- Gesellschaft
Devenir Luxembourgeois pour pouvoir voter?
Depuis le milieu des années 1980, le Luxembourg a réformé par touches successives sa législation sur la nationalité.
Tout en renforçant le critère linguistique – en mettant l’accent sur la compréhension et la maîtrise de la langue luxembourgeoise – les conditions pour obtenir la nationalité luxembourgeoise ont été progressivement allégées.
Depuis le 1er avril 2017, le Luxembourg dispose d’une des législations sur la nationalité les plus libérales de son histoire. Il est tout à fait remarquable que cette évolution se soit faite dans un relatif consensus de la classe politique, à l’exception notable du parti national conservateur ADR.
Alors que, dans le passé, les réformes de la loi sur la nationalité ont souvent été boudées par une grande partie des partis d’opposition, la législation toute récente s’est construite sur des négociations entre majorité et opposition, portée par la volonté partagée d’aboutir à un texte commun.

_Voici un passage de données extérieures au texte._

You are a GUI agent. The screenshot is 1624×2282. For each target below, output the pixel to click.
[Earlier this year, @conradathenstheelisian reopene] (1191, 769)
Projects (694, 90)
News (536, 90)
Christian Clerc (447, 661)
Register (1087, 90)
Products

C’est cet accord politique large au-delà des lignes de démarcation traditionnelles qui a finalement permis de faire voter un texte de loi qui comprend des avancées nettes par rapport à la loi en vigueur jusqu’alors.
Il est encore plus remarquable que cette réforme ait pu s’effectuer sans heurts majeurs et sans résistance notable dans le climat politique actuel qui n’est guère caractérisé par une grande ouverture vers l’extérieur, mais plutôt par des tentations de repli sur soi, voire par un nationalisme croissant.
La tendance générale de la loi du 8 mars 2017 sur la nationalité luxembourgeoise veut faciliter l’accès à la nationalité luxembourgeoise en reprenant l’ensemble des acquis de la loi du 23 octobre 2008 (gratuité de la procédure, double-nationalité, recours en justice, accélération et simplification des procédures…) tout en apportant un certain nombre d’assouplissements supplémentaires au régime.
À l’évidence, une forte ouverture aux règles du droit du sol constitue une avancée, peu commentée, mais historiquement très spectaculaire en la matière. Désormais, un enfant né au Luxembourg deviendra, en principe, automatiquement Luxembourgeois à l’âge de sa majorité. Les conditions posées par la loi sont assez proches de celles qui existent à l’heure actuelle en France, pays par excellence du droit du sol. Cet automatisme, lié seulement à quelques conditions de délai de résidence, aura pour effet de plein droit de faire croître le nombre des Luxembourgeois.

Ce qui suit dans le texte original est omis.